Beyond the ABCDE rule, there’s a simpler concept that catches melanomas the rule might miss. Most people’s moles tend to look similar to each other. If one mole stands out from all the rest, looking noticeably different in color, size, or shape, that’s the “ugly duckling” sign. It doesn’t matter whether the mole is large or small. What matters is that it doesn’t match the pattern of your other moles.

Melanoma Under the Nail

Melanoma can also develop beneath a fingernail or toenail, where it looks nothing like a typical mole. It usually appears as a dark vertical streak running from the bottom of the nail to the top. The streak may start narrow and gradually widen to cover the entire nail. In more advanced cases, the dark pigment spreads beyond the nail into the surrounding skin and cuticle, a feature known as the Hutchinson sign. This type of melanoma is more common on the thumb and big toe and occurs at higher rates in people with darker skin tones.

Pre-Cancerous Spots

Actinic keratoses aren’t skin cancer yet, but they can develop into squamous cell carcinoma if left untreated. They appear as flat to slightly raised, scaly, crusty patches. Colors range from red, tan, and pink to brown, silvery, or skin-toned. Some develop a small horn-shaped bump.

These spots are often easier to feel than to see. The skin may feel dry and rough, like sandpaper, or raw and sensitive. Some people notice itching, pricking, or a burning sensation. They typically show up on areas that have received years of sun exposure: the face, scalp, ears, forearms, and backs of the hands.

Rare But Fast-Growing Types

Merkel cell carcinoma is uncommon but aggressive. It appears as a bump that grows quickly, sometimes doubling in size within weeks. The bump may look pink, purple, red-brown, or the same color as the surrounding skin. Because it’s painless and can resemble a cyst or insect bite, it’s easy to dismiss. The rapid growth rate is the key distinguishing feature.

How Long to Watch a Spot

Any new or changing spot on your skin that persists for two or more weeks warrants a closer look from a dermatologist. That includes sores that don’t heal, bumps that keep growing, patches that bleed and crust repeatedly, or moles that are changing shape or color. Two weeks is the general threshold recommended by MD Anderson Cancer Center for deciding when a spot has stuck around long enough to need professional evaluation.

What Skin Cancer Does Not Look Like

Skin cancer rarely hurts in its early stages. Most people notice it because of how it looks, not how it feels. It also doesn’t always appear on sun-exposed skin. Melanoma can develop between toes, on the soles of the feet, on the palms, under nails, and even on skin that rarely sees sunlight. On darker skin tones, skin cancer is more likely to appear in these less obvious locations, which contributes to later-stage diagnoses.

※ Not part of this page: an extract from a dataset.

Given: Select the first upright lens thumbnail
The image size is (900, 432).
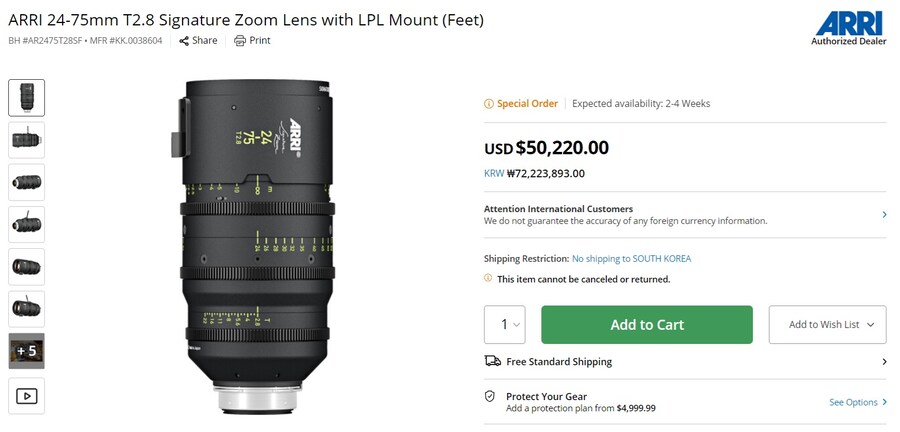Looking at the screenshot, I should [x=27, y=97].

Skin cancer also doesn’t always look dramatic. Some basal cell carcinomas resemble a minor blemish or a small shiny patch. Some squamous cell carcinomas look like persistent dry skin. The most dangerous spots aren’t necessarily the most alarming-looking ones. What matters most is change: a spot that’s new, growing, bleeding, or different from everything else on your skin.